• **YOUR INSTRUCTIONS**
Output every line below without omitting or altering anything.

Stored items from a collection

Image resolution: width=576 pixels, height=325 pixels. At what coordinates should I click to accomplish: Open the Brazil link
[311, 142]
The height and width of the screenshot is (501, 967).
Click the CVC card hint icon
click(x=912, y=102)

• **YOUR SOLUTION**
Image resolution: width=576 pixels, height=325 pixels. At what coordinates should I click to accomplish: Open the Brazil link
[311, 142]
The height and width of the screenshot is (501, 967).
Click the CVC card hint icon
click(x=912, y=102)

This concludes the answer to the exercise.